AIM OF THE TASK
The answer should contain all of the data, retyped without any alteration.

Data records

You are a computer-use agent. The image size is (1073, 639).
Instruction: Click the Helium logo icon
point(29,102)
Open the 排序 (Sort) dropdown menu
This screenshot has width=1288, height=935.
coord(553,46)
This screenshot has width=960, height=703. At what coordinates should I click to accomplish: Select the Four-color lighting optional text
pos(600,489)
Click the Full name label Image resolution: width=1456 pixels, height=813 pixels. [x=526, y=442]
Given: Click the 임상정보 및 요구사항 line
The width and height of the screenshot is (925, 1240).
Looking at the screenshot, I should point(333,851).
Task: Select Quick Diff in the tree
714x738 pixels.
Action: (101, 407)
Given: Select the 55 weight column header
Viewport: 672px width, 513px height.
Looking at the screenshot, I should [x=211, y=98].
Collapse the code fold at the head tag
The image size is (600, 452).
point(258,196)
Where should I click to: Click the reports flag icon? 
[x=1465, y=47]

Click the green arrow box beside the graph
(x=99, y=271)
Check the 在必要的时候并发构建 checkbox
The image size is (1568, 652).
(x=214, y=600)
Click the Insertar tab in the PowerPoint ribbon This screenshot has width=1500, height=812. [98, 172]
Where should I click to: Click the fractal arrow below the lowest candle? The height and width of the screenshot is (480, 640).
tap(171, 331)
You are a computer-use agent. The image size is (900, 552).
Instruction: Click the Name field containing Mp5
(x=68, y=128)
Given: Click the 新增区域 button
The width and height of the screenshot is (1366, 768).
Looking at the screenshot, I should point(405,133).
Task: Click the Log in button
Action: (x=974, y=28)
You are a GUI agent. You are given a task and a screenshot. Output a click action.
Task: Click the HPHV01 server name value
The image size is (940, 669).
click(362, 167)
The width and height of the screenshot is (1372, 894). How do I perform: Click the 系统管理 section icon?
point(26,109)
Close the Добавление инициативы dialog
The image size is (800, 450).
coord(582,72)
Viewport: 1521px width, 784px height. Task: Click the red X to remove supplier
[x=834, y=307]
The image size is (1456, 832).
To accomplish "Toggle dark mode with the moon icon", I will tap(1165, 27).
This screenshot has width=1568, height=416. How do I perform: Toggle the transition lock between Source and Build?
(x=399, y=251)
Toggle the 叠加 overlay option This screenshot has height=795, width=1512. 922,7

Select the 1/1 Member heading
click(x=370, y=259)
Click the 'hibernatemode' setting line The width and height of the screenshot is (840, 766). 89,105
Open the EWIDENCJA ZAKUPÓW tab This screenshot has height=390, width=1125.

ANSWER FOR THE TASK
You are a computer-use agent. The image size is (1073, 639).
Instruction: Click the Helium logo icon
point(29,102)
Open the 排序 (Sort) dropdown menu
This screenshot has width=1288, height=935.
coord(553,46)
This screenshot has width=960, height=703. At what coordinates should I click to accomplish: Select the Four-color lighting optional text
pos(600,489)
Click the Full name label Image resolution: width=1456 pixels, height=813 pixels. [x=526, y=442]
Given: Click the 임상정보 및 요구사항 line
The width and height of the screenshot is (925, 1240).
Looking at the screenshot, I should point(333,851).
Task: Select Quick Diff in the tree
714x738 pixels.
Action: (101, 407)
Given: Select the 55 weight column header
Viewport: 672px width, 513px height.
Looking at the screenshot, I should [x=211, y=98].
Collapse the code fold at the head tag
The image size is (600, 452).
point(258,196)
Where should I click to: Click the reports flag icon? 
[x=1465, y=47]

Click the green arrow box beside the graph
(x=99, y=271)
Check the 在必要的时候并发构建 checkbox
The image size is (1568, 652).
(x=214, y=600)
Click the Insertar tab in the PowerPoint ribbon This screenshot has width=1500, height=812. [98, 172]
Where should I click to: Click the fractal arrow below the lowest candle? The height and width of the screenshot is (480, 640).
tap(171, 331)
You are a computer-use agent. The image size is (900, 552).
Instruction: Click the Name field containing Mp5
(x=68, y=128)
Given: Click the 新增区域 button
The width and height of the screenshot is (1366, 768).
Looking at the screenshot, I should point(405,133).
Task: Click the Log in button
Action: (x=974, y=28)
You are a GUI agent. You are given a task and a screenshot. Output a click action.
Task: Click the HPHV01 server name value
The image size is (940, 669).
click(362, 167)
The width and height of the screenshot is (1372, 894). How do I perform: Click the 系统管理 section icon?
point(26,109)
Close the Добавление инициативы dialog
The image size is (800, 450).
coord(582,72)
Viewport: 1521px width, 784px height. Task: Click the red X to remove supplier
[x=834, y=307]
The image size is (1456, 832).
To accomplish "Toggle dark mode with the moon icon", I will tap(1165, 27).
This screenshot has width=1568, height=416. How do I perform: Toggle the transition lock between Source and Build?
(x=399, y=251)
Toggle the 叠加 overlay option This screenshot has height=795, width=1512. 922,7

Select the 1/1 Member heading
click(x=370, y=259)
Click the 'hibernatemode' setting line The width and height of the screenshot is (840, 766). 89,105
Open the EWIDENCJA ZAKUPÓW tab This screenshot has height=390, width=1125.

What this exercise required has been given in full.